De nouvelles mesures de la banque centrale chinoise (PBOC) visent une nouvelle fois Ant Group et Tencent. Mercredi 20 janvier 2021, la PBOC a déclaré que toute entreprise de paiement non bancaire supportant au moins 50% des transactions en ligne serait soumise à une enquête antitrust. L’autorité financière chinoise a également évoqué une surveillance sur les changements d’actionnariat dans le secteur des fintech. « Les règles comblent le vide sur la définition de monopole dans le secteur des paiements », soutient Dong Ximiao, chercheur à l’Institut de finance Internet de Zhongguancun.

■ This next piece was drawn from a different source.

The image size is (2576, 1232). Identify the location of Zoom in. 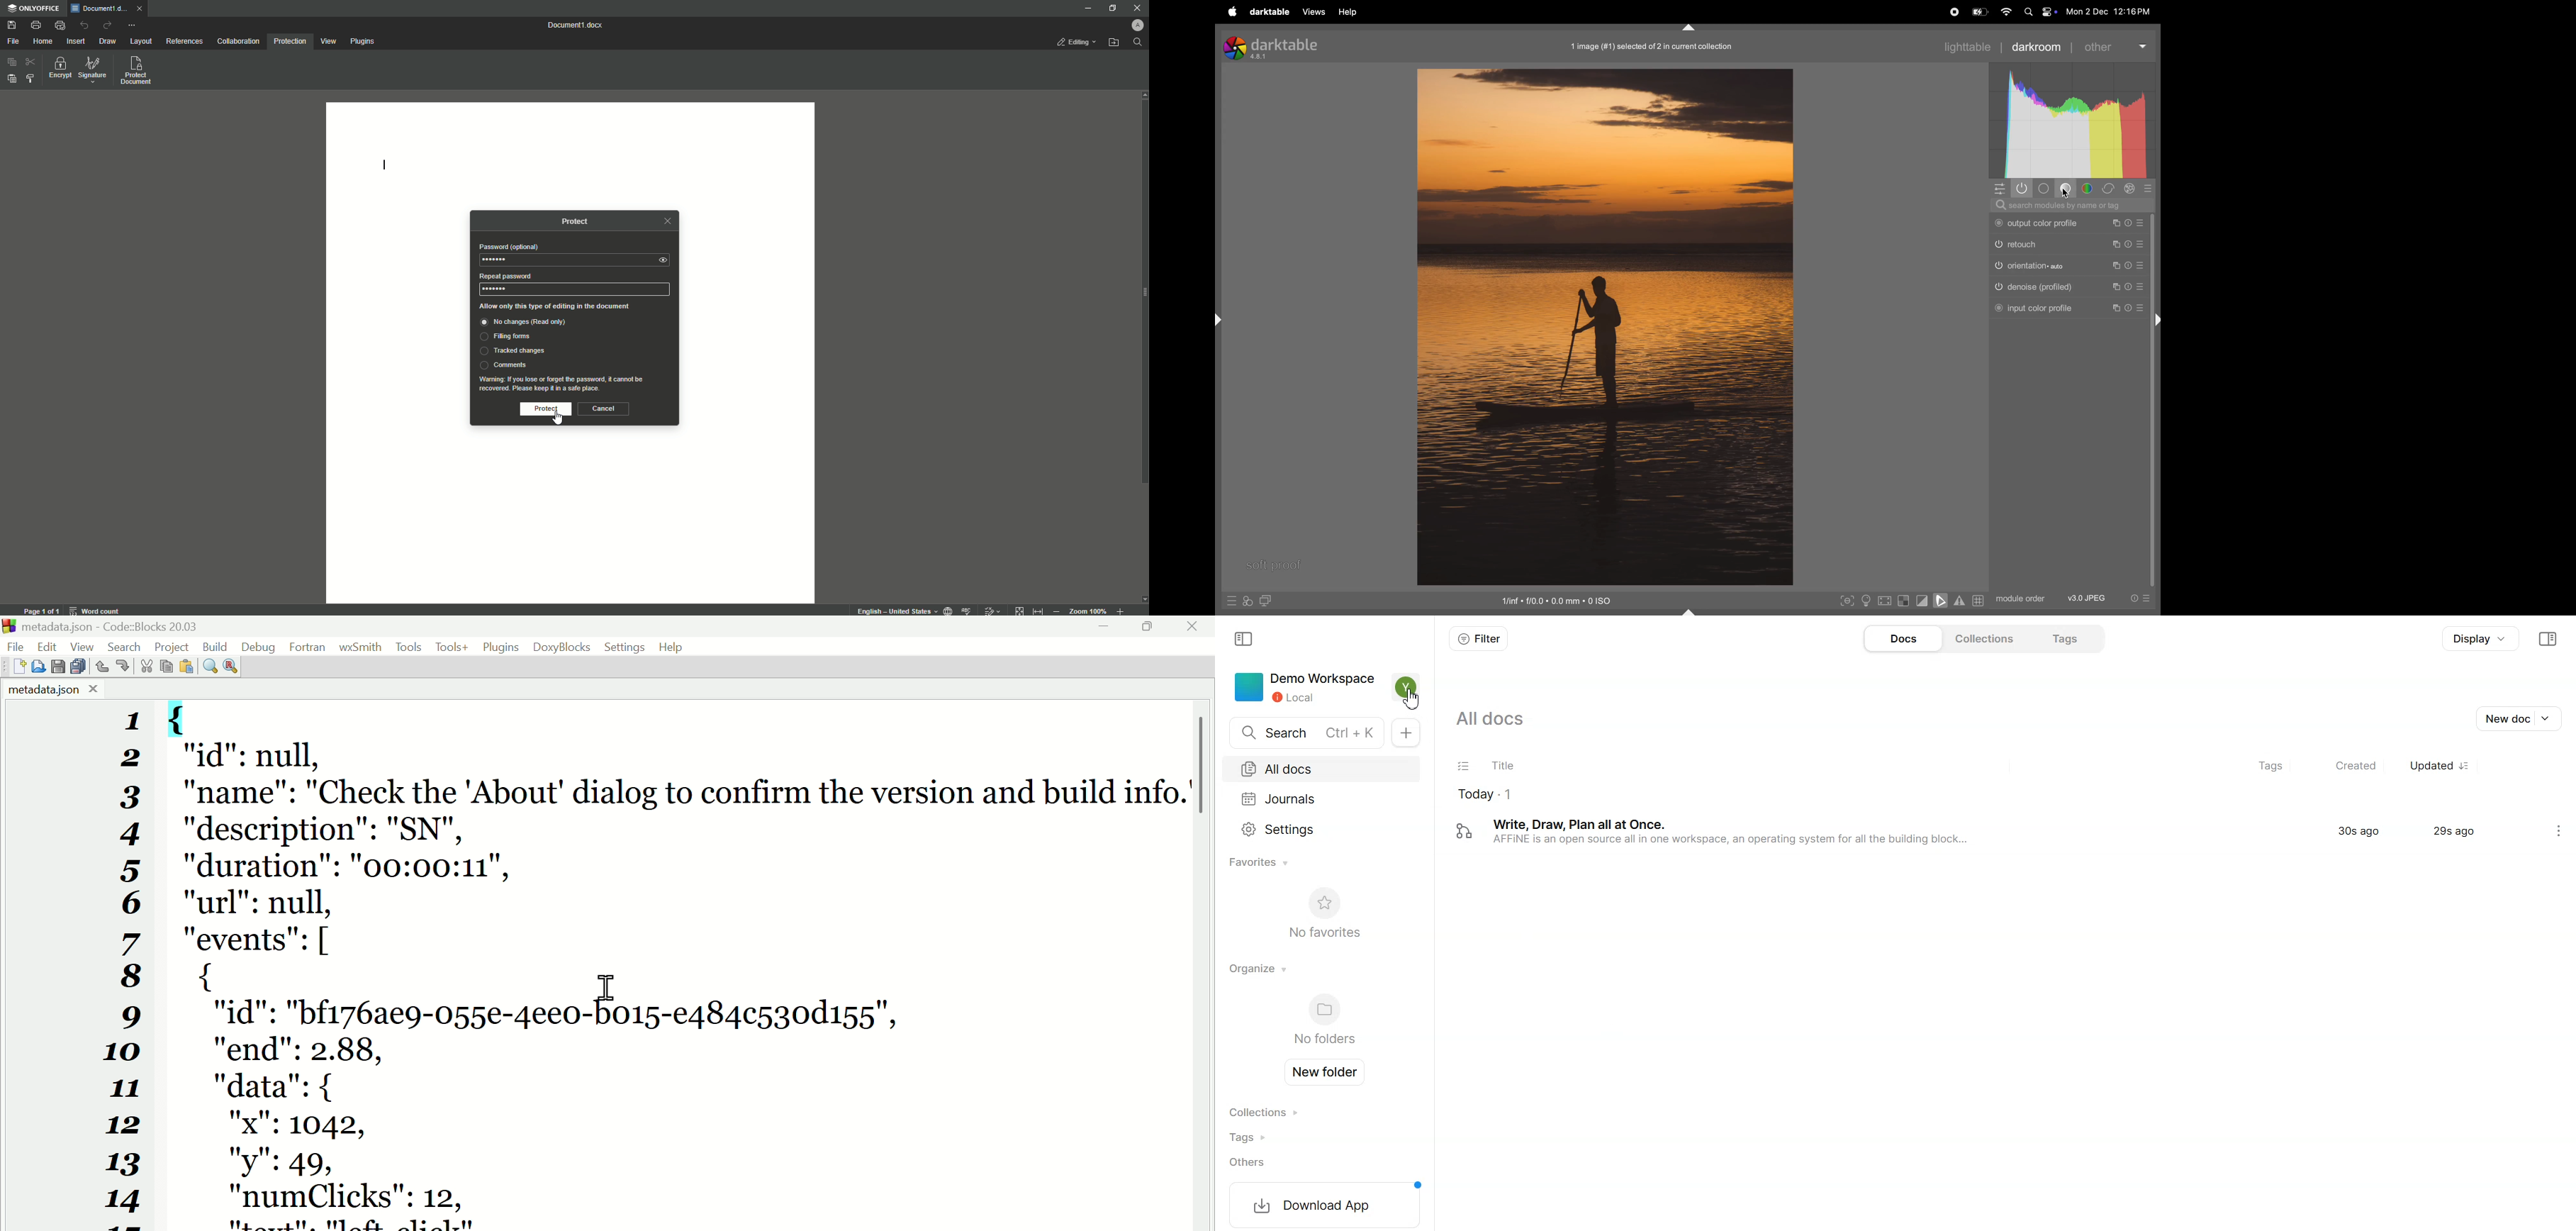
(1119, 610).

En assurant 55,6% des transactions pour près d’un milliard d’utilisateurs, Alipay – rattaché à Ant Group – est bien entendu concernée. Par ailleurs, la banque centrale s’intéresse à la position dominante exercée conjointement par plusieurs acteurs. Ainsi, deux entreprises se partagent les deux tiers du marché peuvent également faire l’objet d’une enquête antitrust. Avec 38,8% des paiements mobiles, Wechat pay s’inscrit dans ce deuxième cas de figure. D’autre part, de nouveaux acteurs tentent de profiter de la situation, notamment Douyin (version chinoise de TikTok), qui a créé un portemonnaie numérique. Également, l’enseigne JD a anticipé les mesures à venir en restructurant ses activités financières. Outre les règles en place, une analyse globale permet de corréler la régulation active actuelle avec la sortie prochaine du yuan numérique.

Schéma montrant que Wechat pay et Alipay se partagent le marché chinois

Données : iResearch. Source : Bloomberg

Ces mesures, ne sont pas les premières à viser les fintech chinoises. Sans surprise, elles portent atteinte à la croissance de ces entreprises. « Cela montre qu’il n’y a pas de répit dans le durcissement des réglementations à l’égard des fintech », affirme Dong Ximiao. S’il y a confirmation d’une position de monopole, des mesures restrictives, comme le démantèlement des entreprises concernées, pourraient être prises. Avant d’en arriver là, la PBOC accorde un délai d’un an aux entreprises pour qu’elles s’alignent sur ces nouvelles règles concurrentielles.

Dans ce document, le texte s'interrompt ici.